La France insoumise (LFI) a annoncé, lundi 8 décembre, sa décision de saisir l’Autorité de régulation de la communication audiovisuelle (Arcom) à la suite d’un échange télévisé au cours duquel l’éditorialiste politique Nathalie Saint‑Cricq a rapproché l’antisémitisme de « la quête du “vote musulman” ».
Contexte de l’échange sur Franceinfo
Sur Franceinfo, mercredi 3 décembre, Nathalie Saint‑Cricq interrogeait Alexis Corbière au sujet des accusations d’antisémitisme visant régulièrement LFI. Alexis Corbière, député de Seine‑Saint‑Denis qui a quitté le mouvement l’an dernier, a répondu : « L’antisémitisme est chose sérieuse. Il existe dans le pays. »
La journaliste a enchaîné : « La quête du “vote musulman” aussi. » Interpellé, M. Corbière lui a demandé si elle pensait que certains élus tenaient des propos antisémites dans le but de séduire l’électorat musulman. « Ah oui », a répondu Nathalie Saint‑Cricq.
Le député a fortement récusé cette idée : « Je trouve cela intolérable. Les musulmans n’ont pas besoin qu’on leur tienne des propos antisémites pour qu’ils votent pour quelqu’un. Je ne sais pas d’où vient cette idée que pour avoir les musulmans avec soi il faudrait être antisémite », a‑t‑il déclaré à l’antenne.
Les propos contestés et leur précision
Au cours de l’échange, la journaliste a ajouté : « Ça peut aider », avant de préciser qu’elle ne visait pas la communauté musulmane dans son ensemble mais « ceux qui croient (…) qu’en leur disant des propos antisémites on va pouvoir les rallier. Ce n’est pas du tout pareil. » Ces propos ont été au cœur de la controverse qui a suivi.
Face à ces déclarations, LFI a estimé que le rapprochement opéré par Nathalie Saint‑Cricq relève d’une essentialisation problématique. Dans le courrier de saisine de l’Arcom, consulté par l’Agence France‑Presse, le mouvement écrit : « De tels propos constituent une essentialisation profondément problématique, assimilant des millions de citoyens français à un groupe dont les choix électoraux seraient déterminés par une complaisance supposée envers l’antisémitisme. »
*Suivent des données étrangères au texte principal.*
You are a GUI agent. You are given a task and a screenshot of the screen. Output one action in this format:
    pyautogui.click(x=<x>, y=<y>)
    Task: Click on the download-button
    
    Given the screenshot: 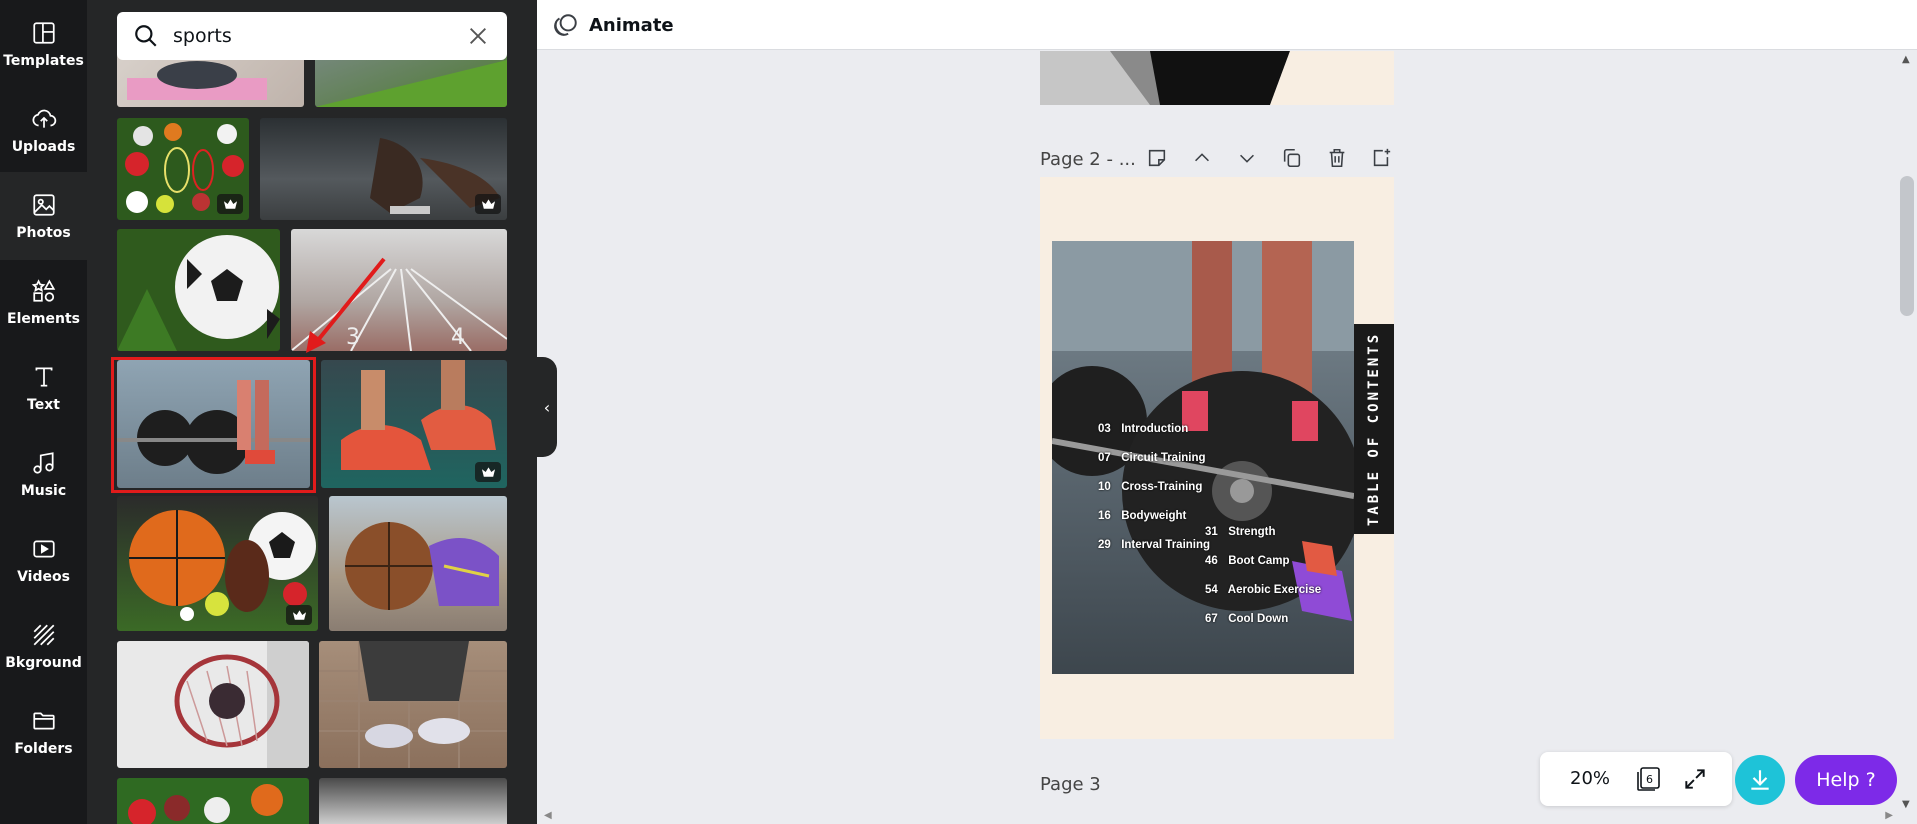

Le courrier ajoute : « Un tel amalgame est infondé, dangereux et incompatible avec les valeurs républicaines comme avec les obligations du service public audiovisuel. » LFI demande ainsi à l’autorité de régulation d’examiner si ces propos contreviennent aux obligations déontologiques et au respect du pluralisme et de la dignité des personnes.
Réactions externes et saisine de l’Arcom
La polémique a dépassé le seul cadre politique. Dimanche soir, sur le réseau X, Chems‑Eddine Hafiz, recteur de la Grande Mosquée de Paris, a annoncé son intention de saisir l’Arcom, qualifiant les déclarations d’« extrêmement graves ». Cette annonce témoigne de l’ampleur de l’émoi suscité par l’échange.
L’intervention de personnalités religieuses et politiques montre que la question dépasse le simple débat d’antenne : elle interroge la manière dont les médias abordent les liens supposés entre identité religieuse et comportements électoraux, ainsi que la responsabilité des journalistes dans la formulation de rapprochements susceptibles de stigmatiser des groupes entiers.
Enjeux et portée
La saisine de l’Arcom par LFI et la mobilisation de la Grande Mosquée de Paris ouvrent une procédure de contrôle formel autour du respect des obligations du service public audiovisuel et du traitement des sujets sensibles. L’issue de cette saisine dépendra de l’analyse de l’autorité sur la nature exacte des propos, leur mise en contexte et leur conformité aux règles encadrant la diffusion d’émissions radiophoniques et télévisées.
Sur le plan politique, la polémique illustre la tension persistante autour des accusations d’antisémitisme qui visent certains responsables de gauche, ainsi que la sensibilité accrue aux formulations susceptibles d’être perçues comme stigmatisantes envers les citoyens de confession musulmane. Plusieurs acteurs ont déjà exprimé leur indignation, tandis que d’autres appellent au respect du contexte et à la précision du langage.
À ce stade, les faits rapportés se limitent à l’échange diffusé sur Franceinfo, à la réaction publique d’Alexis Corbière et aux démarches annoncées par LFI et la Grande Mosquée de Paris. L’Arcom disposera des éléments nécessaires pour évaluer si une infraction aux règles de diffusion a été commise et, le cas échéant, décider des suites à donner.